Researchers Aim to Find New Ways to Protect Against Nematodes

FOR IMMEDIATE RELEASE

North Carolina State University's Plant Nematode Genetics Group is zeroing in on a non-toxic alternative for protecting crops, animals and humans from the largest and most destructive phylum in the animal kingdom - Nematoda.

Drs. Charles Opperman and David Bird, plant pathologists and leaders of the Plant Nematode Genetics Group, have been working together for seven years to design control strategies that are safe for both the host and the environment, and devastating for parasitic nematodes.

Plant-parasitic nematodes, the world's most successful and prolific parasites, are usually smaller than the head of a pin. Yet they are second only to drought as a currently unmanageable crop killer. They cause $100 billion a year in agricultural losses worldwide, including more than $5 billion in the United States.

The situation is no better for humans, companion animals and livestock, with billions afflicted with chronic infection by parasitic nematodes, and many of those suffering death from associated anemia or dehydration. The health problems are much more severe in the developing world, but Americans and their animals contract nematodes like pinworms, hookworms, heartworms and whipworms.
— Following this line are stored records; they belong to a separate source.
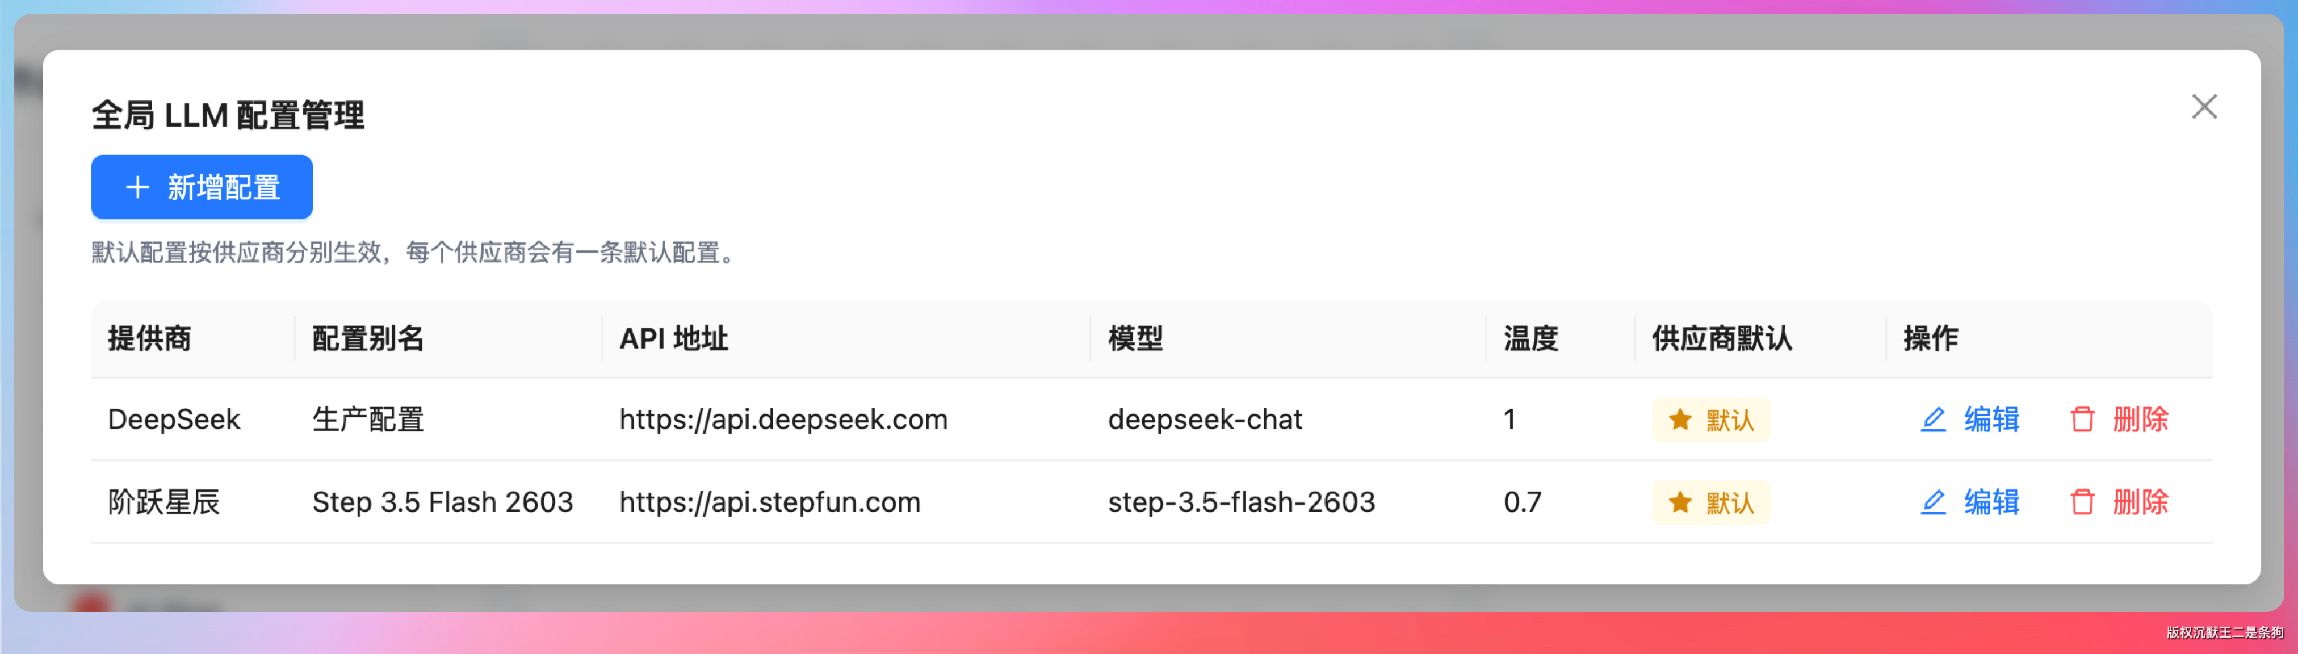Click the step-3.5-flash-2603 model cell
The image size is (2298, 654).
tap(1241, 502)
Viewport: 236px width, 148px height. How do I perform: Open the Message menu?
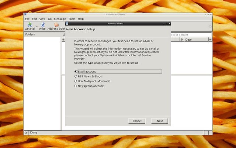60,19
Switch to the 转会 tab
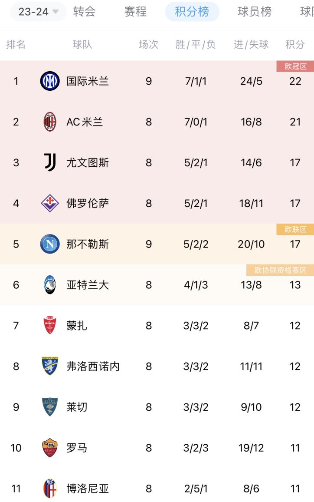Screen dimensions: 314x502 [x=85, y=12]
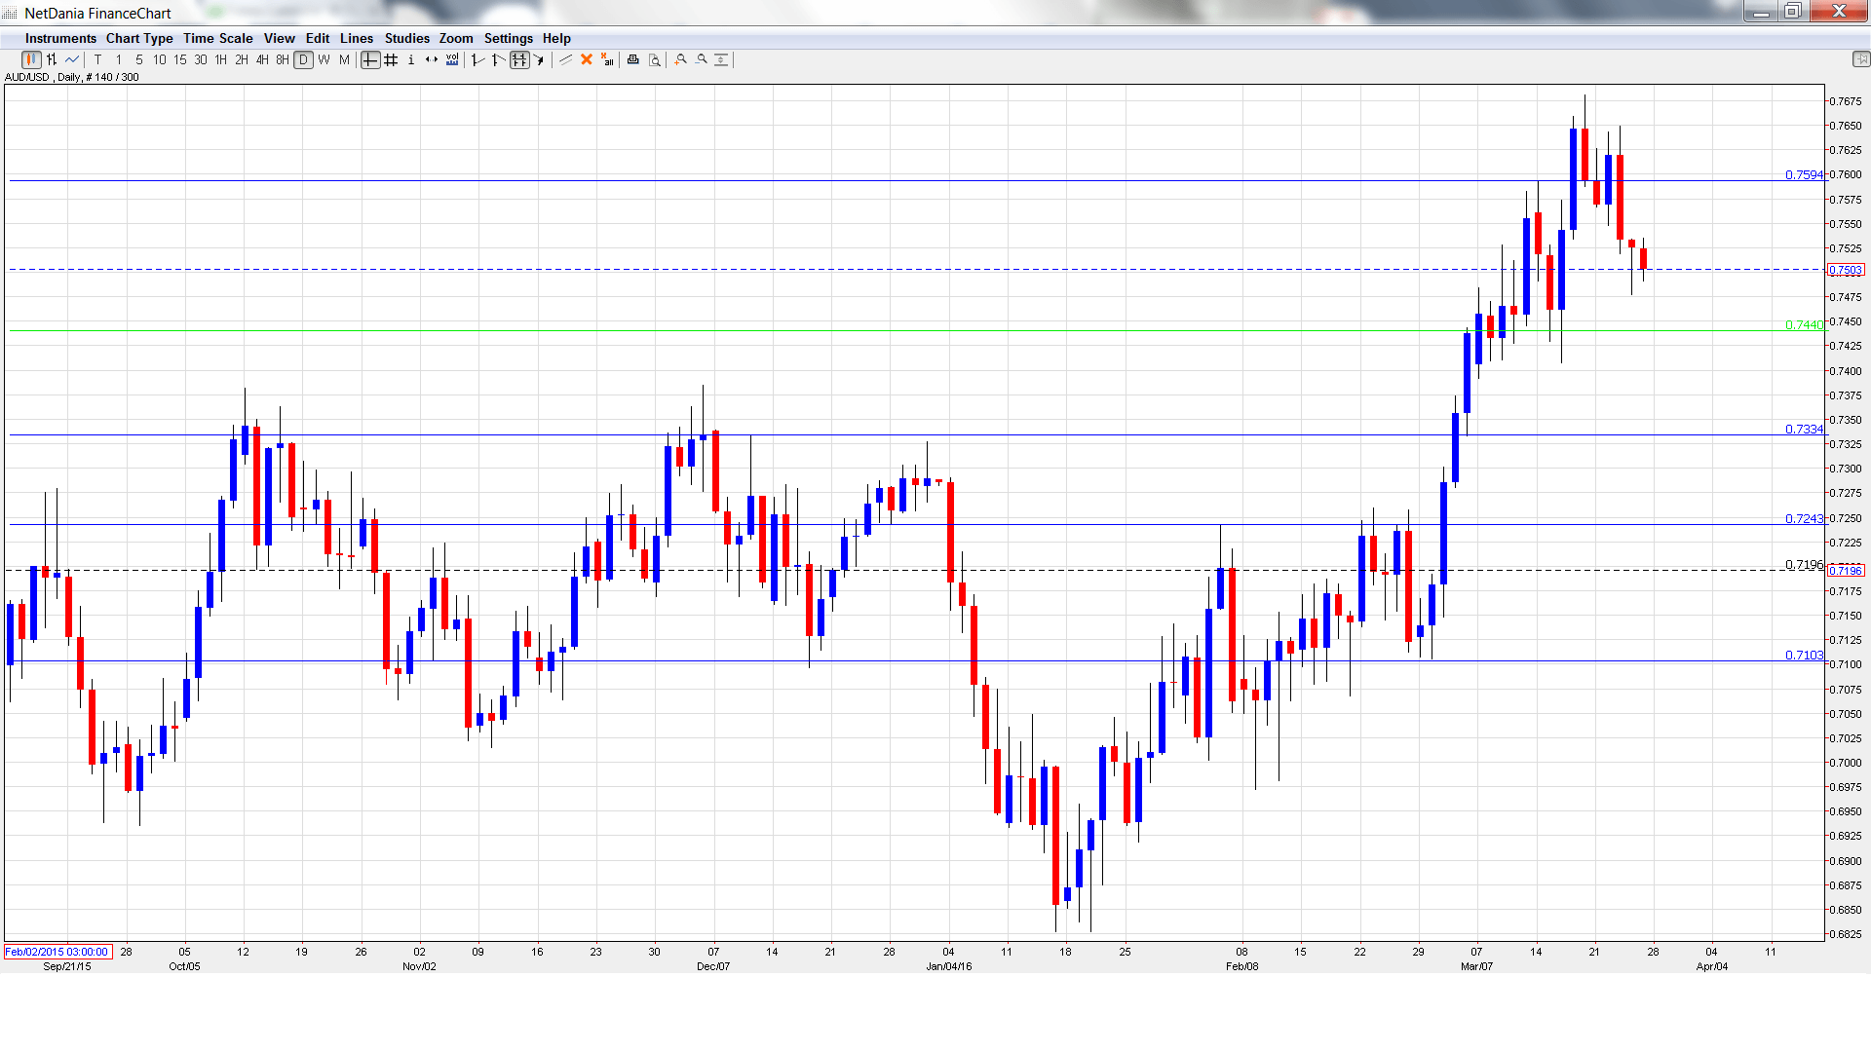This screenshot has height=1052, width=1871.
Task: Click the Feb/02/2015 date field
Action: click(56, 952)
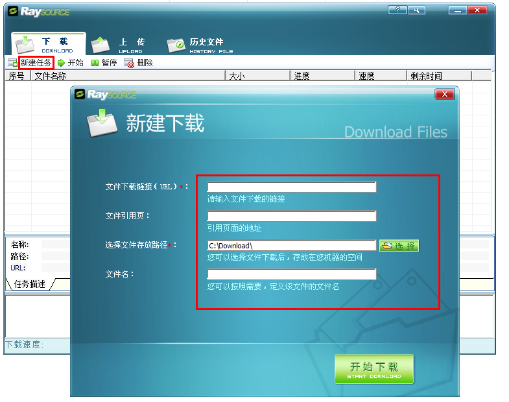Click the key icon in title bar
This screenshot has height=402, width=509.
[416, 10]
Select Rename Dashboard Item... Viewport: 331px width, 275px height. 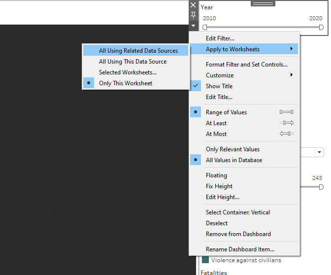pos(240,249)
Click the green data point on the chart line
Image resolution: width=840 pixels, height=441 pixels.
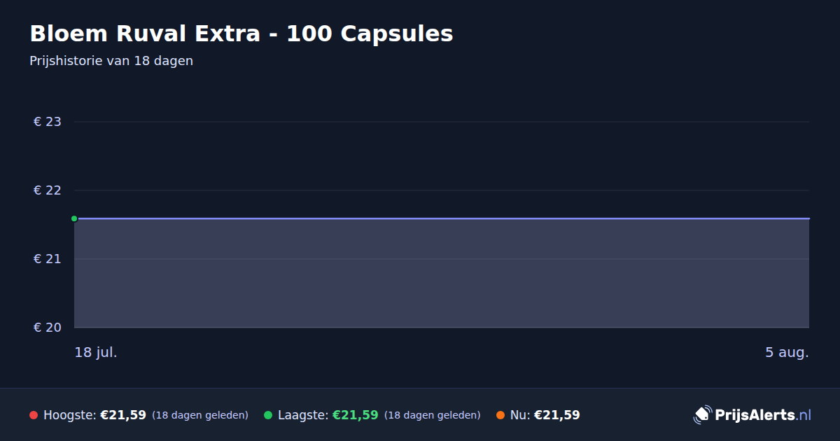(x=74, y=218)
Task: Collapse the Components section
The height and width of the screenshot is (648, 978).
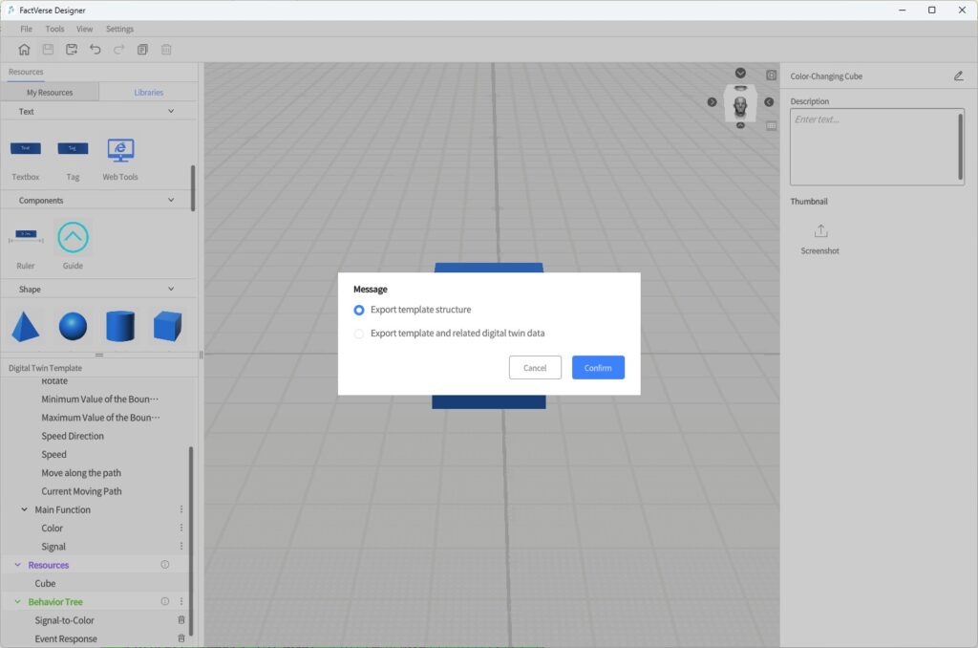Action: 171,200
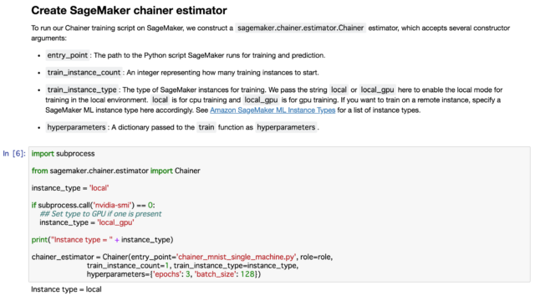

Until now, the major means of nematode control has been the application of chemical nematicides such as methyl bromide - highly toxic compounds often known to cause more harm to farmers and the environment than to nematodes. In one of the Plant Nematode Genetics Group's most promising efforts, Opperman and his laboratory are sequencing the genome of a nematode-lethal bacterium, Pasturia penetrans, in an international collaboration with scientists at Rothamsted Experiment Station in the United Kingdom. "This is a great, naturally occurring biocontrol agent that leaves no chemical residue in plants for humans to ingest," Opperman explains. "But it only reproduces on nematodes, which is a severe limitation in scaling up for manufacturing."

It is also very specific in its host range - or number of nematode targets. Opperman hopes that by sequencing and then manipulating the organism's genes, he can expand the host range and make the bacteria easy to grow at industrial scale. He expects to have the entire sequence of the bacterium by the end of this year. Having the sequence will tell him which genes control the bacterium's growth and make it toxic.

In a complementary project, Bird's laboratory is now in the second year of a $2.6 million grant from the National Science Foundation to discover and characterize targets in the nematode.

"The new age of genomics has ushered in biology research that was previously experimentally impossible," says Bird. "In addition to genetics and biochemistry techniques, we are now using every tool of genomics to try to move away from chemicals toward a more environmentally sound means of nematode control."